Avec la nouvelle année, j’ai tourné une nouvelle page de mon histoire professionnelle. Sans pour autant tourner le dos à mon travail parlementaire, me voici secrétaire générale de l’Association du personnel de la Confédération (APC). Comme mes électrices et électeurs, les personnes, toutes fort sympathiques, qui m’entourent dans ce nouveau job attendent beaucoup de moi. Un sacré défi donc, qui, heureusement, ne me fait pas tourner la tête.
C’est qu’il me faut faire tourner rond cette organisation, et défendre les intérêts du personnel de la Confédération. A savoir, des femmes et des hommes qui travaillent dans l’administration fédérale, les services du Parlement, les tribunaux fédéraux et les entreprises ou organisations proches de la Confédération. Bref, tous ceux et celles qui font tourner la boîte fédérale en appliquant, jour après jour, les décisions du peuple, du Parlement et du gouvernement.
Pour faire en sorte que le vent tourne en faveur de ces salarié-e-s, nous négocions leurs conditions de travail avec le Conseil fédéral et les chef-fe-s du personnel. D’autres syndicats tournent autour des employé-e-s de la Confédération, avec qui nous collaborons : l’APC est notamment liée à l’Union syndicale suisse, et membre de la communauté de négociation du personnel de la Confédération ainsi que du Comité de suivi des partenaires sociaux.

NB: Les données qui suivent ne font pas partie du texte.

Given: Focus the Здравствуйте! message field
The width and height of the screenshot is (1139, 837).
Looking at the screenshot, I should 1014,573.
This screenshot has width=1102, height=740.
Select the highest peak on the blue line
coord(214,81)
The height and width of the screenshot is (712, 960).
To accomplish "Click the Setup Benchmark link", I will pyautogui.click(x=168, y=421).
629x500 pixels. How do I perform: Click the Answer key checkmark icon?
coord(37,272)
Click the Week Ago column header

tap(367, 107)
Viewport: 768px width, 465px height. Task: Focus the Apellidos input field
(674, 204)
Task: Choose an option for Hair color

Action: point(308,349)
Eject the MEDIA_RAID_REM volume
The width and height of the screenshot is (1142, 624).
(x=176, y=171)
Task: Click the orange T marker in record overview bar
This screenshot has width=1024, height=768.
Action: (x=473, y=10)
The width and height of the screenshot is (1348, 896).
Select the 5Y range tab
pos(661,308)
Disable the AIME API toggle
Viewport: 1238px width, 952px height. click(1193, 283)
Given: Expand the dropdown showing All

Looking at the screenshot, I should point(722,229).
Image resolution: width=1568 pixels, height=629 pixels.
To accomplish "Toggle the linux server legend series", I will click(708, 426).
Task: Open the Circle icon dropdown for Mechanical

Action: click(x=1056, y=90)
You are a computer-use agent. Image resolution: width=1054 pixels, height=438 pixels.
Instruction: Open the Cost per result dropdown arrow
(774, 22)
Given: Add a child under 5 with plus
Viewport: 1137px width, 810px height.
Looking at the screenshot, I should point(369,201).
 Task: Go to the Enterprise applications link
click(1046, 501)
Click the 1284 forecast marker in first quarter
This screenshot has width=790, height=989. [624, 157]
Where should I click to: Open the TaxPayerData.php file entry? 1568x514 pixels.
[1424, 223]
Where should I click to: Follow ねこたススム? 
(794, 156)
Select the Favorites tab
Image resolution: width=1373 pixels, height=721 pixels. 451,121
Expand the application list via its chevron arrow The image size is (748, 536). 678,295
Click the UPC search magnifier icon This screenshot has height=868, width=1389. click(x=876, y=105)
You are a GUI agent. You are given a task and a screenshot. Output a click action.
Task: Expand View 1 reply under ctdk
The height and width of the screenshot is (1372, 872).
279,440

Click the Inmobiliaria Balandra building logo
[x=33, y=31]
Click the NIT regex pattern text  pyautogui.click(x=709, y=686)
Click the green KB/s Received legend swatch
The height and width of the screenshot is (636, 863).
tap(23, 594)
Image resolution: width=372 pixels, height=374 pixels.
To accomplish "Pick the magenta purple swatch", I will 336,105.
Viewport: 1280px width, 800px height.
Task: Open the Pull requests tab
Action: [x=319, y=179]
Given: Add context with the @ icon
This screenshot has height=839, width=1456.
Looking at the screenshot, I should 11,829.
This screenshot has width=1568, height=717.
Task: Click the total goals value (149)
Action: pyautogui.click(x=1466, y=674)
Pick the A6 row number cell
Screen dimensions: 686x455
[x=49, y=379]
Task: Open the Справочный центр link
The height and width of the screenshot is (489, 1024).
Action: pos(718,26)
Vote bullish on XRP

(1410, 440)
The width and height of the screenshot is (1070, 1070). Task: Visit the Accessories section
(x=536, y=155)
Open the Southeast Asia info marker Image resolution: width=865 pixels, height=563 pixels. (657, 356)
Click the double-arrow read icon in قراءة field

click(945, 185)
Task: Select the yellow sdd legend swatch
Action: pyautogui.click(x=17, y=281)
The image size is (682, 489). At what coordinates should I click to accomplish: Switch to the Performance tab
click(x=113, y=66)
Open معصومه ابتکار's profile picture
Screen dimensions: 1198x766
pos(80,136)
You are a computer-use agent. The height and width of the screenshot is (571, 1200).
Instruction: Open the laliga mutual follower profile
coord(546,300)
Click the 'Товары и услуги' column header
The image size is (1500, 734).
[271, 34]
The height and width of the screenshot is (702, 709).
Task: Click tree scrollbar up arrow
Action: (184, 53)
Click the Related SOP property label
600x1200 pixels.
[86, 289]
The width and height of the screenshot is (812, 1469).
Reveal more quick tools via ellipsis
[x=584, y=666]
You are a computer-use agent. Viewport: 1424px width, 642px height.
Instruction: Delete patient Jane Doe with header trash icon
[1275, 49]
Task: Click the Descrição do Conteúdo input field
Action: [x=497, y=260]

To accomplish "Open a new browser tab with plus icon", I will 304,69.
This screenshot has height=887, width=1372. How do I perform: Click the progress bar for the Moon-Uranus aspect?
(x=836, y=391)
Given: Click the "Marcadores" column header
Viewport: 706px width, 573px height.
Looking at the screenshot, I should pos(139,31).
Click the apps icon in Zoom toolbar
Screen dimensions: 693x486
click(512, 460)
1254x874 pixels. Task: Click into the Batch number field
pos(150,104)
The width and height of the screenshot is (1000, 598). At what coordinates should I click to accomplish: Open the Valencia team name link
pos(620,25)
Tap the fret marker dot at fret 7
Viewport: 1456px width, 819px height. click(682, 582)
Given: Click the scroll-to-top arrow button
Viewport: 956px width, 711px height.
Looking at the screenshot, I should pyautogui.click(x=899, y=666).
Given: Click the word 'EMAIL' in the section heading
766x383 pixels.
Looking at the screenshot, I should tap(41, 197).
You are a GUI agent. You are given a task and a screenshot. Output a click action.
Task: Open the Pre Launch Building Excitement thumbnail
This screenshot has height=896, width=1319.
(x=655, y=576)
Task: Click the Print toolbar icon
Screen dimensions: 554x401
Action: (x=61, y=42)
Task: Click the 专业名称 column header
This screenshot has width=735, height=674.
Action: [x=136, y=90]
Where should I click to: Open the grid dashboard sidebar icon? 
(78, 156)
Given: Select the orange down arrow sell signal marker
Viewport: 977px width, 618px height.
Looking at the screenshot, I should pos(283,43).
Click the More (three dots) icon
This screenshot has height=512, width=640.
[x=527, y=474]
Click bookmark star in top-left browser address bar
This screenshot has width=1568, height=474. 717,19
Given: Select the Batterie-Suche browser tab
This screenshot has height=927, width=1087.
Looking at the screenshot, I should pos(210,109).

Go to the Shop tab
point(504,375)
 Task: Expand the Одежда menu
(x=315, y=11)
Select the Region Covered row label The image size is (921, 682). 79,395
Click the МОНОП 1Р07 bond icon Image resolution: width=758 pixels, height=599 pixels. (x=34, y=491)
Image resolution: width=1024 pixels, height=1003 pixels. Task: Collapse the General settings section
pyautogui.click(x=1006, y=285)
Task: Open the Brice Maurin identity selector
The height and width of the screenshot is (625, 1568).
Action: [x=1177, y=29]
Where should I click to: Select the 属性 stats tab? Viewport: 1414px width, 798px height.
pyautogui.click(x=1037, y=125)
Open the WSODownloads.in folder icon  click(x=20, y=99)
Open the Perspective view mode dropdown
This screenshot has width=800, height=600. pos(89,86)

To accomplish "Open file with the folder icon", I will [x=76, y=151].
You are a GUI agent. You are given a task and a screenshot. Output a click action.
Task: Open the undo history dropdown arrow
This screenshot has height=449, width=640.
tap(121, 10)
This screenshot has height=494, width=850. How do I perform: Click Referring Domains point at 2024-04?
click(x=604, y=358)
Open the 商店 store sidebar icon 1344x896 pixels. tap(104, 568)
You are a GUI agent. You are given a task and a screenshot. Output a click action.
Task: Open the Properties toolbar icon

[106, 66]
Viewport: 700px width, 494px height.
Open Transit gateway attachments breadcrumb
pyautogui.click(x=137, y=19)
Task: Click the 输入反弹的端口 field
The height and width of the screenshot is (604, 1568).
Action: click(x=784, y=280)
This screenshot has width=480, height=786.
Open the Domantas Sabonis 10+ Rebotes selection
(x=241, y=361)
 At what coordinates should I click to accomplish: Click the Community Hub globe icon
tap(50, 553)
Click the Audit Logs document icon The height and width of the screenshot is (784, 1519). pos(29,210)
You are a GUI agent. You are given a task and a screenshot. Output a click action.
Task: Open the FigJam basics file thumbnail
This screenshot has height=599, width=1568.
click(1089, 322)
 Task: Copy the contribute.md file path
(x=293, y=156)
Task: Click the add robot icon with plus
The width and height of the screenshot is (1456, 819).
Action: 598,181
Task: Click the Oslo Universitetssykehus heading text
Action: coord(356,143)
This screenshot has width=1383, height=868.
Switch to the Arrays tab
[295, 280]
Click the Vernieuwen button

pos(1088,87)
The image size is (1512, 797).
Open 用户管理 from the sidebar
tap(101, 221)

Parmi les différentes sections qui composent l’association, je me suis tournée vers l’extérieur : j’accompagnerai particulièrement le personnel du Département fédéral des affaires étrangères -diplomates, consuls, collaborateurs et collaboratrices scientifiques, secrétaires d’administration, etc.-. Et dans les deux-trois ans à venir, je partirai en tournée pour assister aux assemblées générales de chaque section. Lesquelles sont représentées au sein de divers organes faîtiers : l’Assemblée des délégué-e-s, le comité directeur, la conférence des président-e-s…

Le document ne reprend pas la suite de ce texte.